Peran Sebagai Narasumber


Mencoba berperan lebih dengan memilih masuk ke tim materi Binar. Awalnya hanya sebagai host atau moderator kemudian melebarkan sayap di batch 9 dengan berperan sebagai Narasumber. Bukan untuk gagah-gagahan tetapi untuk menjajal kemampuan diri bisakah berperan sejauh itu.

Memilih materi STPPA dan menyusun menu bermain sebagai bahan untuk kuolah dan kusajikan kepada member grup binar batch 9. Ada rasa takut dan was-was apalagi menyusun bahan materi. Alhamdulillah berkat kebaikan ketua Binar yaitu mba Setyorini bahan materi beliau boleh aku gunakan dengan tetap kusertakan nama beliau. 

Kupelajari materinya yang berbentuk pdf dan pemaparan serta pertanyaan dan jawaban dengan judul materi yang sama. Banyak input positif yang kudapatkan lalu kukaitkan dengan pengalaman selama membersamai Agha bermain yang merupakan sarana belajarnya untuk mengembangkan aspek perkembangannya.

Stppa memang bukan satu-satunya acuan atau indikator untuk mengetahui perkembangan anak tetapi untuk lebih memudahkan dan menyeragamkan maka dipilihlah STANDAR TINGKAT PENCAPAIAN PERKEMBANGAN ANAK.

STPPA kriteria minimal tentang kualifikasi perkembangan anak yang mencangkup 6 Aspek perkembangan yaitu :

1. Moral dan Agama

2. Motorik halus dan kasar

3. Seni

4. Kognitif

5. Bahasa

6. Sosial kemandirian

Sekalian dikupas disini deh aspek ini apa saja :(berdasarkan pemaparan bunda setyorini di batch 8)

1. Motorik Kasar

Aktivitas motorik yang mencangkup perkembangan otot-otot besar yang menuntun keseimbangan dan kekuatan fisik .
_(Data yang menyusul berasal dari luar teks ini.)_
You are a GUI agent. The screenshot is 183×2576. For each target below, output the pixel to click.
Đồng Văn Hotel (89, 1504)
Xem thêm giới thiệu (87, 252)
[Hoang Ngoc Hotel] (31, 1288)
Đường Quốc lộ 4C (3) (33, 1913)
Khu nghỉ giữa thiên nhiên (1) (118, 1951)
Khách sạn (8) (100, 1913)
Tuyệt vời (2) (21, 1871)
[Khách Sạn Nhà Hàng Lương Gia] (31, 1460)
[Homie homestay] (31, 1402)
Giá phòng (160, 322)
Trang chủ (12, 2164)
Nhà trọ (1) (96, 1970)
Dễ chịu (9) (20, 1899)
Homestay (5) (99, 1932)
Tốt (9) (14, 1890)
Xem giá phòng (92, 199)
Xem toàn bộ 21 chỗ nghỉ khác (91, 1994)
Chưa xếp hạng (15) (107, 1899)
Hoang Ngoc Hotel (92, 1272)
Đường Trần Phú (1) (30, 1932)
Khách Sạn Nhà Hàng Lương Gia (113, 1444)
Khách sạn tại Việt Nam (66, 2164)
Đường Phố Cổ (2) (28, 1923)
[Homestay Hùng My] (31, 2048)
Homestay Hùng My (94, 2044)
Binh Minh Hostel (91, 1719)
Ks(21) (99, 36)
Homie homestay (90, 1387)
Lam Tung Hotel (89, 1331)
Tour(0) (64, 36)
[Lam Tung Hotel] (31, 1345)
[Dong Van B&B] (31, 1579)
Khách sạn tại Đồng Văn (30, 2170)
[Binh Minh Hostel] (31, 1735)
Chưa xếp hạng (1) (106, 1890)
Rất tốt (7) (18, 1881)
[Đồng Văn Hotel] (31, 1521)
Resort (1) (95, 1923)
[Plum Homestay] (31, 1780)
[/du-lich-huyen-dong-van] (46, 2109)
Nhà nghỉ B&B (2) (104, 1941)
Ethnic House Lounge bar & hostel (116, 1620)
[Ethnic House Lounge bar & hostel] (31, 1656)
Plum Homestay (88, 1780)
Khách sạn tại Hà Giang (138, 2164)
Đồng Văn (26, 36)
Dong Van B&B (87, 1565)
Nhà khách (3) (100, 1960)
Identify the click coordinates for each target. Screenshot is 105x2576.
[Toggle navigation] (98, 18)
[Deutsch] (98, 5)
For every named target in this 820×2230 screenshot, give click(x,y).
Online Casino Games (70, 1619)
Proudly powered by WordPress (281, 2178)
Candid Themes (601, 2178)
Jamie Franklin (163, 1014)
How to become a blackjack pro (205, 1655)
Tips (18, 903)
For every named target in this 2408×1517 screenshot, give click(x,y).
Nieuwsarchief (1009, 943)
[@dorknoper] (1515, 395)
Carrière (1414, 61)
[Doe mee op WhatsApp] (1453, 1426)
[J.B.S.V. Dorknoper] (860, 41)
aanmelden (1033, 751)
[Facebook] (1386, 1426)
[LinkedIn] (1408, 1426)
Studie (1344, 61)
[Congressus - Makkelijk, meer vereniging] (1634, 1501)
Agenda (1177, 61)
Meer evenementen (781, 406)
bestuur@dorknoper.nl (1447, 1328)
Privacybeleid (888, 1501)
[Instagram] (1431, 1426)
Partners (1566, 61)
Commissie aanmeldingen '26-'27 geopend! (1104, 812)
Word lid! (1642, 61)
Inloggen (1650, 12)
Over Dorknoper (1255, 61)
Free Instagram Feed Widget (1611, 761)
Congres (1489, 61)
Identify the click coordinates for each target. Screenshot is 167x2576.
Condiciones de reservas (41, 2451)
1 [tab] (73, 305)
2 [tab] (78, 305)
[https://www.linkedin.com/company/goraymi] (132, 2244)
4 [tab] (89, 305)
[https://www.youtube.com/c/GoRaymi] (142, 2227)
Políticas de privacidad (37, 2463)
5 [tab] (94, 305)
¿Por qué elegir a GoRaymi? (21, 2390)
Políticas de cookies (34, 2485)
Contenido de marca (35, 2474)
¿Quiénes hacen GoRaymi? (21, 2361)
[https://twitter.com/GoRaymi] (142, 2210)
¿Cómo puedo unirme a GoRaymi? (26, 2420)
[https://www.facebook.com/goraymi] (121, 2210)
Contohnya duduk, berlari, melompat, merangkak, dsb

❤️ Motorik Halus 

Aktivitas motorik yang mencangkup otot-otot kecil serta koordinasi mata dan tangan

Contohnya meronce, menyendok, menggunting, dsb

2. Aspek Kognitif

A. Belajar Menyelesaikan Masalah Belajar dan Pemecahan Masalah: mampu memecahkan masalah sederhana dalam kehidupan sehari-hari dengan cara yang fleksibel dan diterima sosial dan menerapkan pengetahuan atau pengalaman dalam konteks yang baru. 

B. Berfikir logis: mengenal berbagai perbedaan, klasifikasi, pola, berinisiatif, berencana, dan mengenal sebab akibat. 

C. Berfikir simbolik: mengenal, menyebutkan, dan menggunakan lambang bilangan 1-10, mengenal abjad, serta mampu merepresentasikan berbagai benda dalam bentuk gambar.

3. Aspek Bahasa

1. Memahami (reseptif) bahasa: memahami cerita, perintah, aturan, dan menyenangi serta menghargai bacaan. 

2. Mengekspresikan bahasa: mampu bertanya, menjawab pertanyaan, berkomunikasi secara lisan, menceritakan kembali apa yang diketahui.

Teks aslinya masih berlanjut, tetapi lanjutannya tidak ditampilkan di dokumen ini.